Berlin. Studie des Oeschger-Zentrums in Bern sieht Zusammenhang zwischen dem Verlust von Meereis in der Arktis und Niederschlägen in Sibirien

Ein internationales Team aus Klimaforschern um den deutschen Wissenschaftler Martin Wegmann hat untersucht, welche Auswirkungen der Rückgang des Meereises in der Arktis auf das Wetter in anderen Regionen hat. Das Ergebnis: In Teilen Russlands führt weniger Eis zu stärkerem Schneefall. Die Effekte auf Europa indes sehen ganz anders aus.

Das Oeschger-Zentrum für Klimaforschung an der Universität Bern untersucht seit Jahren, welche Effekte der Klimawandel auf das lokale Wetter hat. Die Forscher haben bewiesen, dass tropische Vulkanausbrüche uns unter Umständen den Sommer in Europa vermiesen können. In einer neuen Studie macht das Team um Martin Wegmann nun deutlich, dass die globale Erwärmung in einigen Regionen auch extreme Wetterlagen bedingt, die man eher mit dem Winter verbindet. Um ein eindeutiges Ergebnis für die Situation in Sibirien zu erhalten, haben Forscher von Instituten aus Deutschland, Norwegen, Russland, Spanien und der Schweiz die Daten von über 800 Wetterstationen in Russland ausgewertet. Untersucht wurde das Klima in zehn ausgewählten Jahren zwischen 1979 und 2012. Die Wahl von Russland als Betrachtungsort erklärt Martin Wegmann mit der umfangreichen Datensammlung in Russland, die einzigartig sei. Seit Beginn der Satellitenmessungen 1980 hat die Ausdehnung des Meereises im Sommer in der Arktis um zehn Prozent abgenommen.

Die Zusammenfassung der aktuellen Studie des Oeschger-Zentrums besagt: In Jahren, in denen es einen besonders starken Rückgang des arktischen Meereises im September gibt, fällt in den folgenden Monaten außergewöhnlich viel Schnee in Sibirien. Wer als Laie das Bild von einer stetigen globalen Erwärmung im Hinterkopf hat, kann sich nur schwer vorstellen, warum diese auch zu mehr Schnee und damit einem gefühlt härteren Winter in einigen Regionen der Welt führen kann.

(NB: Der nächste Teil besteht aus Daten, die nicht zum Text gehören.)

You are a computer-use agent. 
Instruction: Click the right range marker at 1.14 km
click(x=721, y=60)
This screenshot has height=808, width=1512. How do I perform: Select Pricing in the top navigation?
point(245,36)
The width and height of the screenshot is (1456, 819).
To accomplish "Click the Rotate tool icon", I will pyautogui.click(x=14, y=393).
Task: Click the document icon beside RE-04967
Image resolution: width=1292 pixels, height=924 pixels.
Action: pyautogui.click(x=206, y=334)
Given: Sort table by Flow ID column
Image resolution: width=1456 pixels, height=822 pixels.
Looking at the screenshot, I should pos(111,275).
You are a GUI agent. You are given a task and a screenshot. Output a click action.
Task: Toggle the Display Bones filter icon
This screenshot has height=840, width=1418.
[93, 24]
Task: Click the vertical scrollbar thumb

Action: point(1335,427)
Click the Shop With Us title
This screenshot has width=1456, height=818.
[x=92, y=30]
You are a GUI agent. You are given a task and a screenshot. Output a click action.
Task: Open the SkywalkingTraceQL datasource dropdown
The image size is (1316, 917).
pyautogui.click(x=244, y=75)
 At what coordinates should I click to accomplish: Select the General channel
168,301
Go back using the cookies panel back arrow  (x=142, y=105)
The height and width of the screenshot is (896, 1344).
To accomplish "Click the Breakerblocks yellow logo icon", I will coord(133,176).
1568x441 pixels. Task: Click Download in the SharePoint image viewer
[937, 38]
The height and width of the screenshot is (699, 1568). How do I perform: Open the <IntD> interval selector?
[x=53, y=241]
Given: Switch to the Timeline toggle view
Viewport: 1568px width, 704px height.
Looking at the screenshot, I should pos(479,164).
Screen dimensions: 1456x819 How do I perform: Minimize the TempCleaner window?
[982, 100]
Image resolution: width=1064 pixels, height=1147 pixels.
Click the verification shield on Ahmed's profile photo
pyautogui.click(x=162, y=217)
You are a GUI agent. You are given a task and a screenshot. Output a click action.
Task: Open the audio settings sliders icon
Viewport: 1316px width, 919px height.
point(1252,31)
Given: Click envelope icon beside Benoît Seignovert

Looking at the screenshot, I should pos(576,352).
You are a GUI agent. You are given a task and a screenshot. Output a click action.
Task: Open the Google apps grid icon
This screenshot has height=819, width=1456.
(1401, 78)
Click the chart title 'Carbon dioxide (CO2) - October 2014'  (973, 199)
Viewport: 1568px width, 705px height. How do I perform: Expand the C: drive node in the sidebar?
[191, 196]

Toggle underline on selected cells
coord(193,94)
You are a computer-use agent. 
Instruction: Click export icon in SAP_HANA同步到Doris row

Für Martin Wegmann ist der Zusammenhang zwischen Eisschmelze und Schneefall erklärbar. „In dem Fall unserer Studie führt die besonders starke Erwärmung der Arktis dazu, dass das Meer mehr Wasser verdunsten kann und somit mehr Feuchtigkeit für Schneefall zur Verfügung steht“, sagt Wegmann. Und eben diese Feuchtigkeit schlägt sich dann über Sibirien als Schnee nieder.

Die Intensität des Schneefalls sei in etwa vergleichbar mit den Rekordschneefällen in Boston und den New-England-Staaten in den USA im vergangenen Winter. Im Februar dieses Jahres waren dort knapp zwei Meter Schnee innerhalb von zwei Wochen gefallen – das öffentliche Leben kam weitestgehend zum Erliegen. Ein einzelner großer Schneeberg war erst im Juli komplett geschmolzen.

Die klimatischen Veränderungen in der Arktis haben auch belegbare Effekte auf Europa. So konnten Martin Wegmann und sein Team beweisen, dass in den September-Monaten mit besonders wenig arktischem Eis die Herbstmonate in Europa eher trocken waren, da Nordeuropa von einem Hochdruckgebiet dominiert wurde. Dieses Hoch sei der Grund dafür, dass die Feuchtigkeit aus der Arktis abgehalten wurde.